Lotus Is Back With a V8 and Nearly 1,000 Horsepower: Meet the Type 135 Supercar
There’s a version of this story where Lotus goes all-electric, plays it safe, and quietly fades into the background of an increasingly crowded EV landscape. Fortunately for enthusiasts, that’s not the story we’re telling today. Lotus has just released a teaser for the Type 135, its upcoming supercar, and the headline alone is enough to make any gearhead stop scrolling: hybrid V8, at least 986 horsepower, arriving in 2028. This is not a concept. This is not a pipe dream. This is Lotus announcing, with all the confidence of a brand that just rediscovered its DNA, that it is coming for Ferrari and Lamborghini.
The road to this announcement was anything but straight. The Type 135 codename was originally attached to a fully electric replacement for the Emira, the brand’s current mid-engine sports car. But as global EV sales grew slower than expected and plug-in hybrids surged in markets like China where parent company Geely holds enormous influence, Lotus quietly rethought its approach. The result is the Focus 2030 plan, a restructured strategy that now targets a lineup split of roughly 60% hybrid and 40% pure electric. The Type 135 became the centerpiece of that pivot, shedding its electric-only origins in favor of something far more exciting. A V8. A proper, fire-breathing V8, paired with a hybrid system and pointed squarely at the top shelf of the supercar world.
What Lotus has actually shown is minimal but tantalizing. The teaser video is deliberately dark, but it reveals enough: an ultra-wide stance that commands attention, a pair of large exhaust tips jutting from the rear bumper, and what appears to be a forged carbon diffuser below. Visually, the Type 135 seems to occupy a middle ground between the Emira’s fluid, swooping bodywork and the sharper, fighter-jet aggression of the Evija hypercar. There is also a detail that many spotted buried in the press release file names: one image was labeled with the word “Esprit.” Lotus renewed its trademark on that legendary name back in 2023, and the Type 135 fits the profile perfectly as the first road-going Lotus V8 since the original Esprit bowed out in 2004. Whether the Esprit name comes back officially or stays a wink and a nod remains to be seen, but the symbolism is hard to ignore.
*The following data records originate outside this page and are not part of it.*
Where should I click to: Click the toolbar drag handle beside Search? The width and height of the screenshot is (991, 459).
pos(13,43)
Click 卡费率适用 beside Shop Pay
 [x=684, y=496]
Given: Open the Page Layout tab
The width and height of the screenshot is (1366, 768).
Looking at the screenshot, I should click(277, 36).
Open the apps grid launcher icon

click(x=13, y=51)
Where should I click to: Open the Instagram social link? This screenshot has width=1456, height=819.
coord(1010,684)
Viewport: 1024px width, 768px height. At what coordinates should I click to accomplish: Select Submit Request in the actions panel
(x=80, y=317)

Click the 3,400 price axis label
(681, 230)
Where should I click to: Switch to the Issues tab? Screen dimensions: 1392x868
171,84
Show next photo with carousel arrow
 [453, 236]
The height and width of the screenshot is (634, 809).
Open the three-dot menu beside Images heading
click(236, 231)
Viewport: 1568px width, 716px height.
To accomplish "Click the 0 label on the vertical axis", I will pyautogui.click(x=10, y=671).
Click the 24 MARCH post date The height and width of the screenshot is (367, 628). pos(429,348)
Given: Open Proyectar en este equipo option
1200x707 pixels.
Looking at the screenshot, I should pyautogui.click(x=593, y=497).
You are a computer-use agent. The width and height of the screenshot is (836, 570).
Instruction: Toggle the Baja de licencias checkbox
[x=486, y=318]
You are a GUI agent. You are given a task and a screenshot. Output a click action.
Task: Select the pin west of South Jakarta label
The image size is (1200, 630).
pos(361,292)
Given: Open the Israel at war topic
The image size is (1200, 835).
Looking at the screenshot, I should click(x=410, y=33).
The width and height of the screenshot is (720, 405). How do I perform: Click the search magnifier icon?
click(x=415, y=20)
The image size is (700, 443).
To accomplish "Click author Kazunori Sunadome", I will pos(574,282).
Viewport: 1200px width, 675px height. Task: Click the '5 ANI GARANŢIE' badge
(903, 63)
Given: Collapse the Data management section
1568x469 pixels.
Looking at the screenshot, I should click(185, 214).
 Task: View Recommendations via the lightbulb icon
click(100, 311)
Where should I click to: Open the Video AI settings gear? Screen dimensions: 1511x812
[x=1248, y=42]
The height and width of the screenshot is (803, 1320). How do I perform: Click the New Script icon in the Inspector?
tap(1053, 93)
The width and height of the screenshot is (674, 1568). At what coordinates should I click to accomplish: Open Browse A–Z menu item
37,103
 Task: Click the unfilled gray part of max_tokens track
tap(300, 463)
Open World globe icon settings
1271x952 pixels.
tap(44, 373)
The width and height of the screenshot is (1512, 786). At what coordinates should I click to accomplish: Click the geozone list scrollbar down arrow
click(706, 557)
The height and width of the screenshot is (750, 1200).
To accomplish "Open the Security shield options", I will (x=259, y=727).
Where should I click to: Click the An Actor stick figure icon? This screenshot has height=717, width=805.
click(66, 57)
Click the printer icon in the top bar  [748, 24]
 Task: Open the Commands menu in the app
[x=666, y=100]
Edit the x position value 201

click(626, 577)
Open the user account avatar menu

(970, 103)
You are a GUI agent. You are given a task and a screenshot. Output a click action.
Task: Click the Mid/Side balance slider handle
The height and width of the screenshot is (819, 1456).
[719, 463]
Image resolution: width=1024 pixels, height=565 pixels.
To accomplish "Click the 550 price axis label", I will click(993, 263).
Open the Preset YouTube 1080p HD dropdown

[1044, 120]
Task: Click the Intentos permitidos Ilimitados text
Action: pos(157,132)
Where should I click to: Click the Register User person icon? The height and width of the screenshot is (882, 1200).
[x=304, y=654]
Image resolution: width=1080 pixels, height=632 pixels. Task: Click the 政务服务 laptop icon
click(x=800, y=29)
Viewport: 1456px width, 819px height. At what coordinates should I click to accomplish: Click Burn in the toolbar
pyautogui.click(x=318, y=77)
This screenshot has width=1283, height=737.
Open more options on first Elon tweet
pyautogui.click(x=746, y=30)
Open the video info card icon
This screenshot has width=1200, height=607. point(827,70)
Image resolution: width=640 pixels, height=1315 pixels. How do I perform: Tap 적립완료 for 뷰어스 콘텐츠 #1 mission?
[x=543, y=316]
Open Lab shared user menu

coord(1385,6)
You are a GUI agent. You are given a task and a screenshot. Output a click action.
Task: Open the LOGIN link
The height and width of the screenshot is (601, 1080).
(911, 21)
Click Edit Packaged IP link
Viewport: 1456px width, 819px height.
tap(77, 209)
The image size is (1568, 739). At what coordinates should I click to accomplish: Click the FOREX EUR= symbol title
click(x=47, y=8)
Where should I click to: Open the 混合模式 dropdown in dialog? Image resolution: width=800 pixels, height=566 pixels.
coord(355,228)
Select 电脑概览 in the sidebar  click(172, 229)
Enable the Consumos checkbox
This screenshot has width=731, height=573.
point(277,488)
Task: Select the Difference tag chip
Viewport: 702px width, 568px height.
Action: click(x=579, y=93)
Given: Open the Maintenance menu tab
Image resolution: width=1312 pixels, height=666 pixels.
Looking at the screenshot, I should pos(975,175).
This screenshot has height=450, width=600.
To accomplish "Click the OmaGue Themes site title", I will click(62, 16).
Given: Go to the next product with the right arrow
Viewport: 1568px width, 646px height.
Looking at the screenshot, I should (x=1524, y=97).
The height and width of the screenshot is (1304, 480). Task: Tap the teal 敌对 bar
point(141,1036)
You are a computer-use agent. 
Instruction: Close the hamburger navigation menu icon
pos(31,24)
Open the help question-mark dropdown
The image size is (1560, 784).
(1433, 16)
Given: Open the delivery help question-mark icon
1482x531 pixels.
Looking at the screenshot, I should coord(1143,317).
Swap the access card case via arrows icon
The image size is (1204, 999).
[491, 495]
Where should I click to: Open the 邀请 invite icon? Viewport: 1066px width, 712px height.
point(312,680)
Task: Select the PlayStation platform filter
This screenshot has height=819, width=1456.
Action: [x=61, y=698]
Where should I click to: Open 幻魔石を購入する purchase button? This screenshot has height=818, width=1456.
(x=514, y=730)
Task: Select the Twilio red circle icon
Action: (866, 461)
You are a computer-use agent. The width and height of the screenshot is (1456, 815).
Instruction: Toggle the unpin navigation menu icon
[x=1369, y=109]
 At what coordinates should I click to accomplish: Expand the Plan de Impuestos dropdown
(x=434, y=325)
On the powertrain side, Lotus is being deliberately coy for now. What we do know is that the hybrid V8 will produce more than 1,000 PS, which translates to at least 986 horsepower on this side of the Atlantic. The company has hinted it may leverage learnings from the Eletre X SUV’s hybrid setup, which pairs a turbocharged engine with electric motors and 900-volt architecture. For context on where that power output lands in the competitive set, the Lamborghini Huracán successor, the Temerario, runs a 4.0-liter twin-turbo V8 with three electric motors producing 907 horsepower total. The Ferrari 296’s bigger sibling, the 12Cilindri aside, shows what a well-tuned V8 and trio of motors can do at over 1,000 horsepower combined. Lotus is threading into that exact conversation. Given the brand’s obsession with keeping weight down, the battery size and motor configuration will be critical decisions, and analysts watching closely suspect the Type 135 will lean toward a larger battery pack to maximize output without sacrificing too much on the scales.
What makes this announcement genuinely significant is not just the numbers. It’s the context. Lotus has spent the better part of a decade trying to reinvent itself as a premium British EV brand under Geely’s ownership, launching the Evija hypercar, the Eletre SUV, and the Emeya sedan in rapid succession. Some of that worked. Some of it muddied the brand identity. The Type 135, however, feels like a recalibration back to something pure: a mid-engine, V8-powered supercar designed in Europe, almost certainly built at the Hethel factory in Norfolk that has been Lotus’s spiritual home for decades. CEO Qingfeng Feng framed it clearly, noting that Lotus was born from the rebellious spirit of Colin Chapman, and that Focus 2030 is designed to reset both the brand and the business to stay true to that DNA. A 986-plus horsepower hybrid supercar is a pretty bold way to make that point.
Both the full reveal and the market launch are scheduled for 2028, with additional technical details expected later in 2026. That is a long runway, and a lot can change between now and then. But Lotus has committed publicly, with a specific powertrain, a specific configuration, and a specific target. The teaser alone has reignited conversations about the brand that had gone quiet in recent years. If the Type 135 arrives the way Lotus is describing it, it won’t just be a great Lotus. It will be a legitimate statement car in a segment dominated by Maranello and Sant’Agata, built by a British brand that refuses to stop punching above its weight. We’ll be watching this one very closely.